Here’s how you know:
- You made a conscious choice to angle the verticals/horizontals
- You have a reason to skew the verticals/horiontals
If those don’t apply, then my guess is that you’re “dutching” by accident. Accidental “dutching” can lead you to using a Dutch angle to strengthen your image but I suggest you fix your crooked image first and then Dutch on purpose.
In this first shoot with the Canon 1DX Mark II, I decided to run behind Olivia with a 24mm lens to get a shot where you feel like you’re running with her.
Straightening before “Dutching”
How often do you get your horizons perfectly straight at the time of capture?
If you’re like me, this actually happens quite often. I don’t work on a tripod and my images can vary any where between completely straight, slightly dutched and what I call “all over the place”. If you always get your horizons straight, you don’t have to think about the next question.
How often do you edit your files to try to fix your horizons and vertical lines?
I suggest that the answer to this question should be: always. A key word in the question above is “try”. Sometimes straightening the image takes too much away, or crops out a body part in an awkward place. I still go through the process to fix crooked images so that I know what they look like straight.
Fixing crooked images
This is a pretty easy process most of the time. A straightforward (no pun intended) way is to use a ruler tool combined with cropping.
The process may be slightly different in Adobe Lightroom and CaptureOne (affiliate links), but both have this type of tool.
Another quick way to do this in Lightroom is to use the “Auto Upright” tool. It doesn’t always work, but when it does, it’s a quicker way to get similar results.
Using Dutch Angle effectively
Although there are no rules, I do have some guidelines that I use based on my own experience (exact degrees are for illustrative purposes):
1-3 degrees from straight
Since these angles are so close to straight, I don’t think they work. Instead of looking intentional, they look sloppy.
That’s because the viewer will be able to tell something is off, but is likely wondering if I meant to meant to angle the image. I’d rather not have my viewer wondering about that.
3-6 degrees from straight
These angles are noticeable enough that the viewer would reasonable surmise that I did it on purpose.
I tend to use these medium angles to accentuate movement. It gives the entire frame a sense of action.
Deep Dutch angles
7 degrees and above
Deeper angles add movement and can also add a sense of unease to the image. If I was shooting an image where I wanted the viewer to feel uneasy, I would accentuate this by dutching the image significantly. However if my subject wouldn’t benefit from this added unease, I would avoid dutching to this amount.
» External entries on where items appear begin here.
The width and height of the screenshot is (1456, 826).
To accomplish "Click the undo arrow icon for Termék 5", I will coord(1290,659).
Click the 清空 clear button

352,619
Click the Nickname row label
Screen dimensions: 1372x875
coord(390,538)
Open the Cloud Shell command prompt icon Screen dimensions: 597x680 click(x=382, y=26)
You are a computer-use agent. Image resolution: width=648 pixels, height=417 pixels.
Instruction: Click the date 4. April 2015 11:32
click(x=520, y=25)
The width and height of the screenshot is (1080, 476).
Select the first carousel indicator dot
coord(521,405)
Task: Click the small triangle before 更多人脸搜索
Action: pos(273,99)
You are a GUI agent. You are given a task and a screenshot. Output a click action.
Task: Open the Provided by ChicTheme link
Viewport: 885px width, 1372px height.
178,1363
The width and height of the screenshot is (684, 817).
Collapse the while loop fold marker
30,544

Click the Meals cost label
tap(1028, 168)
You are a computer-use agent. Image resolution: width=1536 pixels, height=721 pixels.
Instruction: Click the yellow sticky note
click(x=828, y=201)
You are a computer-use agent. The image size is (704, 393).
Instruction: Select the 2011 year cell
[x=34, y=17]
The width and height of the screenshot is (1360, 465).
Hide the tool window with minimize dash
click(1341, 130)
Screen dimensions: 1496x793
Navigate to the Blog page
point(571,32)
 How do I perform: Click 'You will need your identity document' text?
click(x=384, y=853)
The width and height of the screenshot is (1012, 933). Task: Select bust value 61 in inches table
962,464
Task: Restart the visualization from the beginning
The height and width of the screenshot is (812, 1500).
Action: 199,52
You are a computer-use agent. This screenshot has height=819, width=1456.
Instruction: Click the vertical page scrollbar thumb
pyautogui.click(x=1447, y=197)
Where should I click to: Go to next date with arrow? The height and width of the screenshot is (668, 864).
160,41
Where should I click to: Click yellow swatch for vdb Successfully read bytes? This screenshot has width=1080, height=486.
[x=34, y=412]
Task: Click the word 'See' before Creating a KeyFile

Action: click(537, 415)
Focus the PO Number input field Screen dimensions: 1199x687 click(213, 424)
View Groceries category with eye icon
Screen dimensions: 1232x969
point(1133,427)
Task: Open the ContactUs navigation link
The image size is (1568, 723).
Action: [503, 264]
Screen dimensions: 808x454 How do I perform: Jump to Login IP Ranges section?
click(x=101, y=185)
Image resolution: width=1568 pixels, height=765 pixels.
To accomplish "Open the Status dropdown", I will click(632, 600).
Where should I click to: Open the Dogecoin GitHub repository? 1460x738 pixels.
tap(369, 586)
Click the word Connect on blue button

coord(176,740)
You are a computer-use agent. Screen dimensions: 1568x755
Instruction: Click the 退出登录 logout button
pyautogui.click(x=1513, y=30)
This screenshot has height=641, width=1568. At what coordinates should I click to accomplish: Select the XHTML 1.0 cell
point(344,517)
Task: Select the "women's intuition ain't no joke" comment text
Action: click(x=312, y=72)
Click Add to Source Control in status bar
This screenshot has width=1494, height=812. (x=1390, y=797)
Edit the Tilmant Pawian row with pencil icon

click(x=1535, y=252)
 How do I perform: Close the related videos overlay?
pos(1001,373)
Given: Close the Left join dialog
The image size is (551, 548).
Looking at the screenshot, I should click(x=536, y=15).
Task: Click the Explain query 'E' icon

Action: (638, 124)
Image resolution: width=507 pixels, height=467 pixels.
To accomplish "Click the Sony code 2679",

I don’t tend to use a lot of deep Dutch angles as it doesn’t align with my style very often.
Choosing a direction
Here’s what the image above would look like if I went 8 degree the other way:
For me, angling this photo the other way makes me feel more uneasy. Maybe it’s because her body is almost vertical while the background is very skewed. In this photo of Olivia, she was already leaning a bit to the left while running, so tilting to the left made the image feel more natural than if I had tilted to the right.
My advice here is that angling the photo in a way that follows the natural angle of the shot will get a more natural result, while going the other way will create more unease.
At the end of the day, you’re the artist. It’s really up to your personal taste on when and how to use a Dutch Angle.